Karen Handel, the Republican candidate in Georgia’s closely watched special election for a congressional seat, is outraged that a judge ordered the state to make it easier to vote in the race.
Handel’s outburst is the latest example of a politician willing to admit to believing it should be harder, not easier, to vote.
“This is going to boil your blood,” Handel told supporters in a fundraising email sent Monday and obtained by several reporters. “Just hours ago, the Democrats won their lawsuit to extend voter registration in Georgia before our election.”
Handel called the lawsuit “a partisan attempt to change the rules in the middle of the election,” and urged backers to “fight back against the Democrats’ latest trick to deceive (sic) this election.”
In fact, the lawsuit at issue was filed not by Democrats but by voting rights and civil rights organizations led by the respected Lawyers for Committee for Civil Rights Under Law, on behalf of the Georgia chapter of the NAACP and other plaintiffs.
And last week’s ruling extending the voter registration deadline from March 20 to May 21 came from U.S. Judge Timothy Batten, an appointee of President George W. Bush.
Federal law bars states from cutting off voter registration more than 30 days ahead of an election. Georgia argued that the June 20 runoff isn’t its own election, but rather is just an extension of the first round of voting, held April 18. Batten rejected that argument.

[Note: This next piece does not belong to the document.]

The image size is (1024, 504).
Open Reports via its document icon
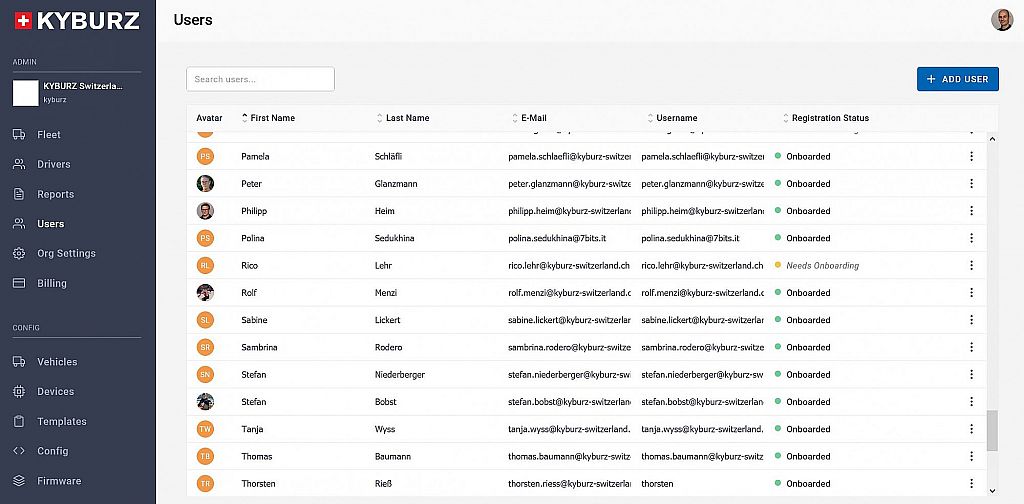[x=18, y=194]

As Georgia’s secretary of state from 2007 to 2010, Handel led an illegal voter purge of the voter rolls, among other efforts to impose barriers to the ballot box.
It’s no surprise that Handel would want to keep new voters out of the upcoming 6th District race, which is being seen as a referendum on President Donald Trump. Many of the residents of the suburban Atlanta district are from Democratic-leaning demographics. And the campaign of Handel’s opponent, Democrat Jon Ossoff, says it has been registering voters at a furious pace.

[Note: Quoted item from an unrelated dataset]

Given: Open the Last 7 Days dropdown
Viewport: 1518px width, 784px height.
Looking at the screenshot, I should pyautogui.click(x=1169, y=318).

Jason Kander, a former Democratic secretary of state for Missouri who now runs the national voting rights group Let America Vote, slammed Handel in a statement.
“Karen Handel has now admitted she wants fewer eligible voters in her district to cast a ballot in the upcoming special election,” said Kander. He accused Handel of “putting her political agenda first by taking a page right out of the voter suppression playbook.”